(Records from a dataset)
□ □ □ □ □
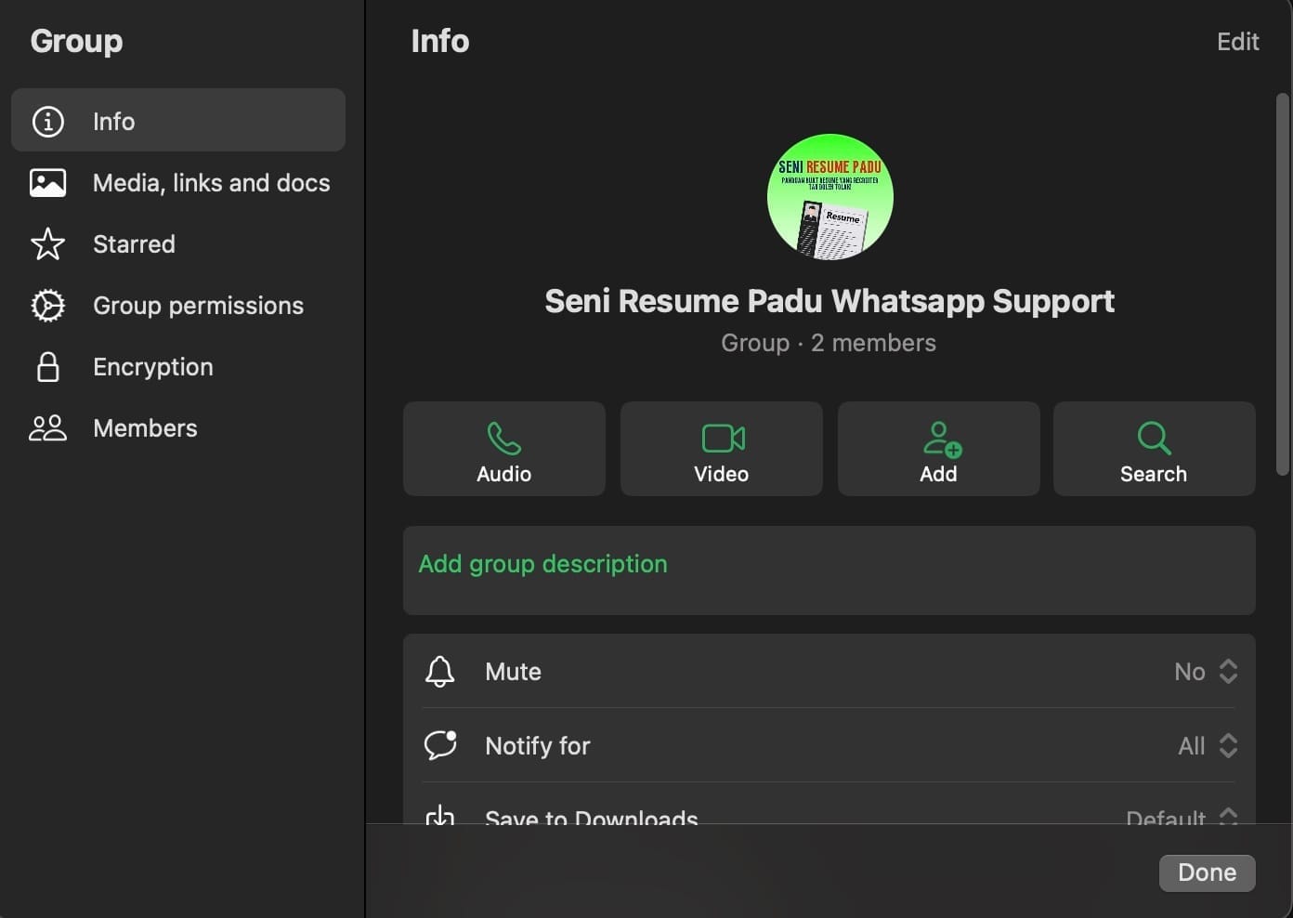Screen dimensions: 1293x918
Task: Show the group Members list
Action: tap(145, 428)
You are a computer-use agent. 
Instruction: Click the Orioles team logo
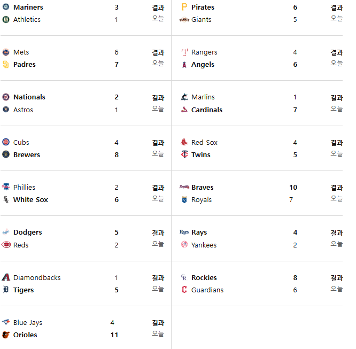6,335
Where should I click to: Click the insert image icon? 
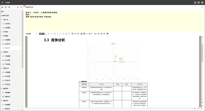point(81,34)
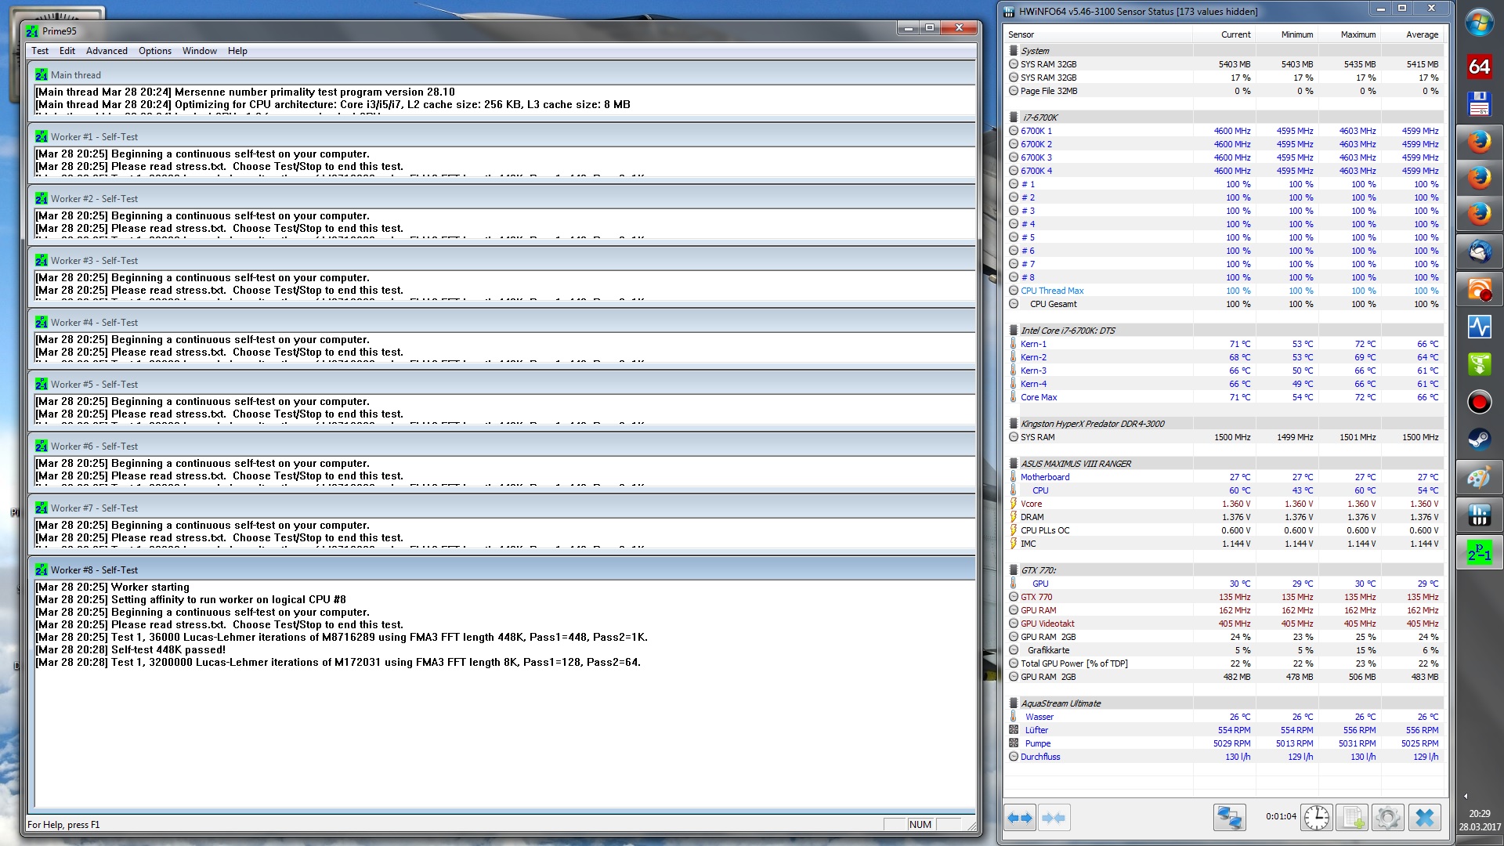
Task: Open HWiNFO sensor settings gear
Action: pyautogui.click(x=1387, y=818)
□ □ □ □ □
▶ **Task goal**
Convert the records above into a Markdown table with the columns "Row" and "Line," one numbered row per line, skipping blank lines. Leave the pictures out of the table.

▶ **Problem solution**
| Row | Line |
|---|---|
| 1 | Screen dimensions: 1293x918 |
| 2 | Task: Show the group Members list |
| 3 | Action: tap(145, 428) |
| 4 | You are a computer-use agent.  |
| 5 | Instruction: Click the Orioles team logo |
| 6 | 6,335 |
| 7 | Where should I click to: Click the insert image icon?  |
| 8 | point(81,34) |
| 9 | Task: Open HWiNFO sensor settings gear |
| 10 | Action: pyautogui.click(x=1387, y=818) |